BEGIN SOURCE EXTRACT

Some other thoughts and reviews of the short stories and novellas:

Libri Touches is quite good, though mistakenly thinks that there is one (not three) novellas featuring Holmes.

Jules’ Book Reviews has had a look at The Adventures collected in to one volume, as does Fabula.

‘The Night Manager’ by John leCarré

It is hard to summarise a novel about spying without giving too much away.  I shall stick to the limits of the copy on the back of my secondhand paperback edition.  There is a big game afoot involving arms trading and intelligence operatives, and on occasion those involved conduct their business in hotels.  A hotelier by the name of Jonathan Pine is unfortunate enough to be just the right man for the job.  I hope that is not too vague.

I must confess to a bit of a bias here; I first encountered leCarré’s writing (Tinker, Tailor, Soldier, Spy) in audiobook form at the start of a romantic relationship.  Not only do I hear a wonderful voice as I read leCarré’s prose these days, but I suspect a lot of my appreciation for his stuff is tied into positive personal associations and experiences.

END SOURCE EXTRACT
BEGIN SUPPLIED MATERIAL

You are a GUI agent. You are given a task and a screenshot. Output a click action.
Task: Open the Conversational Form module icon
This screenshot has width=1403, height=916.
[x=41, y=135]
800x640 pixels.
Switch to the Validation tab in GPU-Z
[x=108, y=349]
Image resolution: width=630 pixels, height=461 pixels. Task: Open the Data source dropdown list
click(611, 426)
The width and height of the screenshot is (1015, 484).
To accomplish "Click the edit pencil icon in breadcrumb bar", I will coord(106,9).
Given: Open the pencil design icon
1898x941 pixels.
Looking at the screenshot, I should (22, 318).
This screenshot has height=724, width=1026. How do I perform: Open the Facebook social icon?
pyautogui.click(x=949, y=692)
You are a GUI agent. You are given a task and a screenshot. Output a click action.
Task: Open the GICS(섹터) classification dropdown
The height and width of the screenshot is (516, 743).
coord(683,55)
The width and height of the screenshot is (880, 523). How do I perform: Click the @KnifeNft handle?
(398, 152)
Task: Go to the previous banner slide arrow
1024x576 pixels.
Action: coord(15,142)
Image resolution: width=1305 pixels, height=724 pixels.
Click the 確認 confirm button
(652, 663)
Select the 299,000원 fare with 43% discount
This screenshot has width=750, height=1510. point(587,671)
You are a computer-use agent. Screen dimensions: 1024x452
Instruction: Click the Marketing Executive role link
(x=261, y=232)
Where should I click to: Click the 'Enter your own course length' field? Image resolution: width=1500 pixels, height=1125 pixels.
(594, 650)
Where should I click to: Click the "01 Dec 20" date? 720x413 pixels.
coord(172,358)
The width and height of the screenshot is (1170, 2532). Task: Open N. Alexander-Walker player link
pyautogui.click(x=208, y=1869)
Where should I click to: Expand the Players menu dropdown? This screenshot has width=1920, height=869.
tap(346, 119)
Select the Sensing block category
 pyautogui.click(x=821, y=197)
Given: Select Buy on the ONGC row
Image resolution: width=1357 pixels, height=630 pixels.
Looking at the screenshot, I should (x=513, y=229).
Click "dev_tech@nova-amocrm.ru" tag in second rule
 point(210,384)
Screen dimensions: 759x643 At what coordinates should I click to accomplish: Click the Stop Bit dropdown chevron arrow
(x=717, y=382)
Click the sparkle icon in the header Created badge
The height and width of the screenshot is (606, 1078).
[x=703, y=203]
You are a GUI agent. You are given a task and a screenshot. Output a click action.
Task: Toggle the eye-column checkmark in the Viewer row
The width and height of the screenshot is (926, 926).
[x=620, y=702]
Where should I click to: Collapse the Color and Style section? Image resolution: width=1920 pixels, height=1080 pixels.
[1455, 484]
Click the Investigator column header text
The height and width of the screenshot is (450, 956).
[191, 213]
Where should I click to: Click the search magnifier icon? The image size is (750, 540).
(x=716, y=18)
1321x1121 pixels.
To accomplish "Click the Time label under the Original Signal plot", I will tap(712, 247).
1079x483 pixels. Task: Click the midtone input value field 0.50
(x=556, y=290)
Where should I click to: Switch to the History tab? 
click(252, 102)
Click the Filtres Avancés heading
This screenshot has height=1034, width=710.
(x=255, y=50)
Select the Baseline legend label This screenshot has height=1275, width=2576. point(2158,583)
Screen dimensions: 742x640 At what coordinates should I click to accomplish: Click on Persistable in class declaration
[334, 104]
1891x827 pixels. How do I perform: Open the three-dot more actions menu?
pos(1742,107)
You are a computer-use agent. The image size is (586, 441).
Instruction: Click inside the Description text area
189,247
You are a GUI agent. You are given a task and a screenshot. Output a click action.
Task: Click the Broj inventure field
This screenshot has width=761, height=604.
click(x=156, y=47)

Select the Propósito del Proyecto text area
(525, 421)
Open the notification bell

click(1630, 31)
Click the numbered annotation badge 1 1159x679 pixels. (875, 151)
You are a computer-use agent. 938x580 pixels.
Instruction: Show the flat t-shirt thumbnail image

END SUPPLIED MATERIAL

- **WHAT TO DO**:
A: Answer these questions from the book review excerpt:
(i) How many novellas featuring Holmes does the excerpt say there are?
(ii) What is the name of the hotelier in 'The Night Manager'?
(iii) Which leCarré work did the reviewer first encounter, and in what form?
B: Carry the book review excerpt forward from its final sentence, keeping the reviewer's voice.

- **RESPONSES**:
A:
(i) Three.
(ii) Jonathan Pine.
(iii) Tinker, Tailor, Soldier, Spy, in audiobook form.

B:
All associations and personal taste aside, leCarré is one of my favourite writers for characterisation.  There is just something about the language and mannerisms of his characters.  Even though I felt quite distant from the characters at times, I came away with a distinct feeling that I had met the people themselves.  leCarré has a way of being entirely honest about the ways that humans are hideous to each other and themselves without vilifying or condemning them.

The true villain is obvious, of course, in the story.  But there’s none of the blame or reduction to a caricature that can occur to side-characters; a lot of villains in my experience of thrillers tend to be completely reprehensible and selfish, often acting simply for financial gain or out of fear.  leCarré’s villains tend to be unclassifiable; there are personal nuances that derail situations, human moments in all characters that the reader can resonate with.  Heroes themselves are just as deceitful and manipulative and driven as their foils are, and the real moral dilemma are not of positive versus negative personalities, but sympathetic versus destructive end goals.

In The Night Manager the observational habits of Jonathan Pine and the efforts of Burr to support him hooking Roper the villain showcase this quite well.  What is most climactic about the novel is perhaps not the actual crisis and resolution, but the changing attitudes of bit-players; wives, lovers, and children and how they either are kept ignorant of events or rationalise their own ethical viewpoints with the lives they lead.  There is so much to it that I cannot really explain it here; you might as well read the book itself because you really can only earn these moments through context and immersion.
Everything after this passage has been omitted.